REUTERS | Yves Herman

Enforceability of dispute adjudication board’s decision in FIDIC Contracts

There have now been four court judgments in Singapore relating to the enforceability of a dispute adjudication board’s (DAB) decision under the FIDIC Red Book form of contract.

The latest judgment is PT Perusahaan Gas Negara (Persero) TBK v CRW Joint Operation, which was handed down on 27 May 2015, and is discussed in greater detail here. It now appears that the way should be clear for the contractor to enforce the DAB’s decision, but it has taken it nearly seven years to reach this point.

What lessons can be drawn from this saga?

The DAB and enforcement

DAB’s were introduced into FIDIC’s rainbow suite of contracts with the primary aim of ensuring prompt payment to the contractor of interim instalments of the contract price, notwithstanding that the underlying dispute would eventually be finally determined in other proceedings.

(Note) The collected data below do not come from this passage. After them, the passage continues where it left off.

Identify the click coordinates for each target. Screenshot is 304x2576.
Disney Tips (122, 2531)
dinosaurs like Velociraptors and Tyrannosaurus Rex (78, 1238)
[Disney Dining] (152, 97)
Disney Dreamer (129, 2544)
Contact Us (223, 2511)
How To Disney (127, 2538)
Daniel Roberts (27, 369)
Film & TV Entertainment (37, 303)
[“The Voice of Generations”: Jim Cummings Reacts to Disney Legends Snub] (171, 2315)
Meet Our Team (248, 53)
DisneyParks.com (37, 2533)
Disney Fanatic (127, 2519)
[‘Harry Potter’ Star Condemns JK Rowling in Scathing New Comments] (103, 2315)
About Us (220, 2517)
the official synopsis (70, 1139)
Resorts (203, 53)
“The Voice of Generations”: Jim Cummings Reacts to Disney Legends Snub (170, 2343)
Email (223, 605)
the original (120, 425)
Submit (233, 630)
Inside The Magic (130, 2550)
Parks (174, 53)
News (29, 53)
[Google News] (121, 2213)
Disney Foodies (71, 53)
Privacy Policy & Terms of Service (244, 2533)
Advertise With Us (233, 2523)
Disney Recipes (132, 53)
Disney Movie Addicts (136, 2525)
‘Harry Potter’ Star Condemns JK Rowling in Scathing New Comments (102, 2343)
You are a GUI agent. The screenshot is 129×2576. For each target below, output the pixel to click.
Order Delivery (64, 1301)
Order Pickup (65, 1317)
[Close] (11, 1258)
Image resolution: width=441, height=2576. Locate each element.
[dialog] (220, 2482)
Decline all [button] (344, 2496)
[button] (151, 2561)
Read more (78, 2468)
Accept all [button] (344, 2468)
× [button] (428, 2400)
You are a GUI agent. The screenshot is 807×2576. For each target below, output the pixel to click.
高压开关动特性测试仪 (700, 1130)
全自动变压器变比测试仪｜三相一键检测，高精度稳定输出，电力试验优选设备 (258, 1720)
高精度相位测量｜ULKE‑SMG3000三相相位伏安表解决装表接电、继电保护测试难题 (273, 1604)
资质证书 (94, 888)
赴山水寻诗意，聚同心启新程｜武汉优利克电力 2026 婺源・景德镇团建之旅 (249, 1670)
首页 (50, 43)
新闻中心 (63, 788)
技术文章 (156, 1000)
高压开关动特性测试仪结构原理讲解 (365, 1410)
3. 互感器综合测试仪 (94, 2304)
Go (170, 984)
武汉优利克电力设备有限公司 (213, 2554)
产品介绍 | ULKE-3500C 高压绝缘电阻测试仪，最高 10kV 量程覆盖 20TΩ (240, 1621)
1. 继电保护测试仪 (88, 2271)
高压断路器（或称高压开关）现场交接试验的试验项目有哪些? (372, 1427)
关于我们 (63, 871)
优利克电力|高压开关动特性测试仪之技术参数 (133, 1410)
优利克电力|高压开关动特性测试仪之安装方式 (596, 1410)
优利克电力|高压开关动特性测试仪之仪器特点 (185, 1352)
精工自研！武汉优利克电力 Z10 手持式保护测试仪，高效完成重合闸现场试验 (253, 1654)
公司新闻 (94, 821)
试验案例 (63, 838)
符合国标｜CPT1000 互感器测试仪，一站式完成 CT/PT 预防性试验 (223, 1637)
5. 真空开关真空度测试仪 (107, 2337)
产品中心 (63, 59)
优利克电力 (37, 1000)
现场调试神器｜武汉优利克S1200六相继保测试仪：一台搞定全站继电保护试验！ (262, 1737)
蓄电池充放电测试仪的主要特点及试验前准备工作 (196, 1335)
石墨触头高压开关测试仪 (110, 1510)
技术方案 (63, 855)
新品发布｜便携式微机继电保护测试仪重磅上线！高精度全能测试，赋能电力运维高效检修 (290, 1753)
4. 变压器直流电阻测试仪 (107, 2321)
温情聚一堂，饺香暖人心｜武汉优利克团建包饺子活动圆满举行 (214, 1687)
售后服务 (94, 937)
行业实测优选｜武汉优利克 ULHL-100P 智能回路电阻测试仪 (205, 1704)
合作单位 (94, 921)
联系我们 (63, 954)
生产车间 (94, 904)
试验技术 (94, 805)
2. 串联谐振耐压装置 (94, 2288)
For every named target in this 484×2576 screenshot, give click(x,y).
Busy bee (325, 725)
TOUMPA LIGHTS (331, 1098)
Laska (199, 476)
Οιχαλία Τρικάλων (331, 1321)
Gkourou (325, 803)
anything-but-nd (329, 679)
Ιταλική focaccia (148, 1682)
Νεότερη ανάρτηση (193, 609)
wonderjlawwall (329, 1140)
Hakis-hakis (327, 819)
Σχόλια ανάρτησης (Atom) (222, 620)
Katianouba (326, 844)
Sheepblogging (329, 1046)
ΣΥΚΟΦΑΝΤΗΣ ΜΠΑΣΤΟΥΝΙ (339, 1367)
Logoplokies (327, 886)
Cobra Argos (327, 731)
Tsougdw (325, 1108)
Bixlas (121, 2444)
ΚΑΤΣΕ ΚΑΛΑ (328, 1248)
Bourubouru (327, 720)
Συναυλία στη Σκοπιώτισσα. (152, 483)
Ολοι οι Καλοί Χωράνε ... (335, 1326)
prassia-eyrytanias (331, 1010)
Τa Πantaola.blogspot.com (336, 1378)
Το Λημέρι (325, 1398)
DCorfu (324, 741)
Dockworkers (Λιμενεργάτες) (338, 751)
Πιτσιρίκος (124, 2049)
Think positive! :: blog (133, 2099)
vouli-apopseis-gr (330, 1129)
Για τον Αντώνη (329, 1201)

It has to be said that the six and half year wait in this case to enforce the DAB’s decision hardly represents “prompt” payment. In jurisdictions where statutory adjudication is not in force, this issue may present real problems for contractors and provide a windfall for employers. The Singapore Court of Appeal’s decision (reached by a majority) should now enable the contractor to enforce the interim award in Singapore in the same manner as a judgment.

Where are we now?

The Singapore Court of Appeal’s decision is likely to have persuasive effect in other jurisdictions and certain headline points emerge:

  • Unlike the earlier Court of Appeal in Singapore, this court has decided that the issue of prompt payment alone can be referred to arbitration without needing to refer the merits of the underlying dispute.
  • This court has decided that, even where (as in Singapore) local legislation only provides for enforcement of awards that finally dispose of an issue, then an award made in relation to the issue of prompt payment (whether interim, partial or final) can be enforced. It also decided that such an award is not “provisional”. The provisions of the Singapore International Arbitration Act are in fact very similar to the UNCITRAL Model Law, which has been adopted in many jurisdictions.
  • Even if a partial award has been made in the arbitration on the underlying dispute subsequent to the interim award on prompt payment, this does not affect enforcement of the interim award, since the true effect of such a partial award is a step of the process of reaching a final award.
  • As a practical matter, enforcement of an award on prompt payment should be sought in the jurisdiction where the paying party has assets.
  • Although the FIDIC form of contract does not make provision for enforcement of DABs’ decisions where no notice of dissatisfaction is given, that does not preclude the receiving party from seeking enforcement of a decision by way of interim award. However, the FIDIC Guidance Memorandum of 2013 (where adopted) puts the matter beyond doubt and treats both binding and non-binding decisions equally.

Watch this space!

Even now, the contractor may not be home and dry. If the employer has assets in Singapore, the current judgment may be sufficient to be effective. If there are no assets in Singapore, the contractor will have to enforce the interim award in either the employer’s country of incorporation or elsewhere where the employer has assets. This will take time and it may be that further partial awards or even the final award in the underlying dispute will be issued by the arbitrators in the meantime.